• Set exercise: Can you rewrite the material below, renaming "Instruction" to "Command" everywhere it appears and leaving everything else unchanged?

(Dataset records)
━━━━━━━━━━━━━━━━━━━━━━━━━━━━━━
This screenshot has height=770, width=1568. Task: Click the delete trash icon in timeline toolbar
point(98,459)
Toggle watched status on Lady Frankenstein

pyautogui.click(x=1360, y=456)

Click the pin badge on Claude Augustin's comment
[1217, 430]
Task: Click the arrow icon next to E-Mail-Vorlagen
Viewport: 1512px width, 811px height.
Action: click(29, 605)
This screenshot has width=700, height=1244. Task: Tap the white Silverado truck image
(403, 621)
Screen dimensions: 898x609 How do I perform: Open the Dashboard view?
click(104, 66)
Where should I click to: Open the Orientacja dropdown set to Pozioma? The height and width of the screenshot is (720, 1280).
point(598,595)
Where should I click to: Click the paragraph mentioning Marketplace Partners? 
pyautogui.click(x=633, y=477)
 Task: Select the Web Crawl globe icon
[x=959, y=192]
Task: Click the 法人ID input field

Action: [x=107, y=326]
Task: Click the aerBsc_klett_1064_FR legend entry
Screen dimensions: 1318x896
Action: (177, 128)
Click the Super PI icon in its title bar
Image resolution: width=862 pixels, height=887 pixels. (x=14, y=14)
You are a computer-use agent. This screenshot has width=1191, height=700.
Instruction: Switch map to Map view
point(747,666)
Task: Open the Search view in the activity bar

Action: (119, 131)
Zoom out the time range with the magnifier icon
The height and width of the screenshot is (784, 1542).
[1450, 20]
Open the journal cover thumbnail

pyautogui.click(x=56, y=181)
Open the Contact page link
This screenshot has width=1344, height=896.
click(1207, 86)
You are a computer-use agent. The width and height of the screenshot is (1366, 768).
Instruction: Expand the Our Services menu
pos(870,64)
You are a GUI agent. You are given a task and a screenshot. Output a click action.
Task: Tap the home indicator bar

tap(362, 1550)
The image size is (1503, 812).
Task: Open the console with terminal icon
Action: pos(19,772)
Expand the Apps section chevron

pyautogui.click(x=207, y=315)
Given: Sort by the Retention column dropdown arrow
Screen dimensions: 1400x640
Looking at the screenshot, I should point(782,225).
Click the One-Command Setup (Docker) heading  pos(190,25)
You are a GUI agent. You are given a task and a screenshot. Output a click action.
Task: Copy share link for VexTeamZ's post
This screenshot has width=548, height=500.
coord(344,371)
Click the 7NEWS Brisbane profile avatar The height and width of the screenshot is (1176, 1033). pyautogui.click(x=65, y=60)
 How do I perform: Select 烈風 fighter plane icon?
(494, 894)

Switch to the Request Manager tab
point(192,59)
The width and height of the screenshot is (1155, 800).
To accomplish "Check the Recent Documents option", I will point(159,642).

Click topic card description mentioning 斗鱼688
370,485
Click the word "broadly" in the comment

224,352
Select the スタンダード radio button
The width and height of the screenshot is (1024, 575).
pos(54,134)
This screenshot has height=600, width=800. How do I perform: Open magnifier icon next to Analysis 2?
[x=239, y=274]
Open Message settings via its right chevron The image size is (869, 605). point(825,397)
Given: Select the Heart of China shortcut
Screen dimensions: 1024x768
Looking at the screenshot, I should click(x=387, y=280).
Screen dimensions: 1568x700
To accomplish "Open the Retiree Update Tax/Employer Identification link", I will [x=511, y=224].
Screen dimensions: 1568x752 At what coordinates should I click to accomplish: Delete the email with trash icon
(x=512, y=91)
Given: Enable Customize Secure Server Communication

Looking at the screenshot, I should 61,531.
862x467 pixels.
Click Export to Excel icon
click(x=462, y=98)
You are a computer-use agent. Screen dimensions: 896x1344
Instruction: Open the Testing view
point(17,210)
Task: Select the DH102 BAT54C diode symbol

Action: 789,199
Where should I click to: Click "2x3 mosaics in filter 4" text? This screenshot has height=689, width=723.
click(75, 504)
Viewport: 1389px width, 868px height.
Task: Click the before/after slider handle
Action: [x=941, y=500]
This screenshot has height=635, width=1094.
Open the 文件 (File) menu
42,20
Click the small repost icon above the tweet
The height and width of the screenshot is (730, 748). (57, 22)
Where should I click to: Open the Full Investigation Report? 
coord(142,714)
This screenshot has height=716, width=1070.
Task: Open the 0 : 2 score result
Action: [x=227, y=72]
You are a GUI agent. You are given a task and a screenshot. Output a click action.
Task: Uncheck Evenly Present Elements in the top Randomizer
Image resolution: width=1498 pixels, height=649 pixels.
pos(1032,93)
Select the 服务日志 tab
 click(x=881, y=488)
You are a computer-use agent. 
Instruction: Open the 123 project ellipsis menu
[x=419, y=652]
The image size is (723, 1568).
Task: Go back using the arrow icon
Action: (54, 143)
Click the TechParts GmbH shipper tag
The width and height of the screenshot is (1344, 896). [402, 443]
━━━━━━━━━━━━━━━━━━━━━━━━━━━━━━
• Answer for the task:
This screenshot has height=770, width=1568. Task: Click the delete trash icon in timeline toolbar
point(98,459)
Toggle watched status on Lady Frankenstein

pyautogui.click(x=1360, y=456)

Click the pin badge on Claude Augustin's comment
[1217, 430]
Task: Click the arrow icon next to E-Mail-Vorlagen
Viewport: 1512px width, 811px height.
Action: click(29, 605)
This screenshot has width=700, height=1244. Task: Tap the white Silverado truck image
(403, 621)
Screen dimensions: 898x609 How do I perform: Open the Dashboard view?
click(104, 66)
Where should I click to: Open the Orientacja dropdown set to Pozioma? The height and width of the screenshot is (720, 1280).
point(598,595)
Where should I click to: Click the paragraph mentioning Marketplace Partners? 
pyautogui.click(x=633, y=477)
 Task: Select the Web Crawl globe icon
[x=959, y=192]
Task: Click the 法人ID input field

Action: [x=107, y=326]
Task: Click the aerBsc_klett_1064_FR legend entry
Screen dimensions: 1318x896
Action: (177, 128)
Click the Super PI icon in its title bar
Image resolution: width=862 pixels, height=887 pixels. (x=14, y=14)
You are a computer-use agent. This screenshot has width=1191, height=700.
Command: Switch map to Map view
point(747,666)
Task: Open the Search view in the activity bar

Action: (119, 131)
Zoom out the time range with the magnifier icon
The height and width of the screenshot is (784, 1542).
[1450, 20]
Open the journal cover thumbnail

pyautogui.click(x=56, y=181)
Open the Contact page link
This screenshot has width=1344, height=896.
click(1207, 86)
You are a computer-use agent. The width and height of the screenshot is (1366, 768).
Command: Expand the Our Services menu
pos(870,64)
You are a GUI agent. You are given a task and a screenshot. Output a click action.
Task: Tap the home indicator bar

tap(362, 1550)
The image size is (1503, 812).
Task: Open the console with terminal icon
Action: pos(19,772)
Expand the Apps section chevron

pyautogui.click(x=207, y=315)
Given: Sort by the Retention column dropdown arrow
Screen dimensions: 1400x640
Looking at the screenshot, I should point(782,225).
Click the One-Command Setup (Docker) heading  pos(190,25)
You are a GUI agent. You are given a task and a screenshot. Output a click action.
Task: Copy share link for VexTeamZ's post
This screenshot has width=548, height=500.
coord(344,371)
Click the 7NEWS Brisbane profile avatar The height and width of the screenshot is (1176, 1033). pyautogui.click(x=65, y=60)
 How do I perform: Select 烈風 fighter plane icon?
(494, 894)

Switch to the Request Manager tab
point(192,59)
The width and height of the screenshot is (1155, 800).
To accomplish "Check the Recent Documents option", I will point(159,642).

Click topic card description mentioning 斗鱼688
370,485
Click the word "broadly" in the comment

224,352
Select the スタンダード radio button
The width and height of the screenshot is (1024, 575).
pos(54,134)
This screenshot has height=600, width=800. How do I perform: Open magnifier icon next to Analysis 2?
[x=239, y=274]
Open Message settings via its right chevron The image size is (869, 605). point(825,397)
Given: Select the Heart of China shortcut
Screen dimensions: 1024x768
Looking at the screenshot, I should click(x=387, y=280).
Screen dimensions: 1568x700
To accomplish "Open the Retiree Update Tax/Employer Identification link", I will [x=511, y=224].
Screen dimensions: 1568x752 At what coordinates should I click to accomplish: Delete the email with trash icon
(x=512, y=91)
Given: Enable Customize Secure Server Communication

Looking at the screenshot, I should 61,531.
862x467 pixels.
Click Export to Excel icon
click(x=462, y=98)
You are a computer-use agent. Screen dimensions: 896x1344
Command: Open the Testing view
point(17,210)
Task: Select the DH102 BAT54C diode symbol

Action: 789,199
Where should I click to: Click "2x3 mosaics in filter 4" text? This screenshot has height=689, width=723.
click(75, 504)
Viewport: 1389px width, 868px height.
Task: Click the before/after slider handle
Action: [x=941, y=500]
This screenshot has height=635, width=1094.
Open the 文件 (File) menu
42,20
Click the small repost icon above the tweet
The height and width of the screenshot is (730, 748). (57, 22)
Where should I click to: Open the Full Investigation Report? 
coord(142,714)
This screenshot has height=716, width=1070.
Task: Open the 0 : 2 score result
Action: [x=227, y=72]
You are a GUI agent. You are given a task and a screenshot. Output a click action.
Task: Uncheck Evenly Present Elements in the top Randomizer
Image resolution: width=1498 pixels, height=649 pixels.
pos(1032,93)
Select the 服务日志 tab
 click(x=881, y=488)
You are a computer-use agent. 
Command: Open the 123 project ellipsis menu
[x=419, y=652]
The image size is (723, 1568).
Task: Go back using the arrow icon
Action: (54, 143)
Click the TechParts GmbH shipper tag
The width and height of the screenshot is (1344, 896). [402, 443]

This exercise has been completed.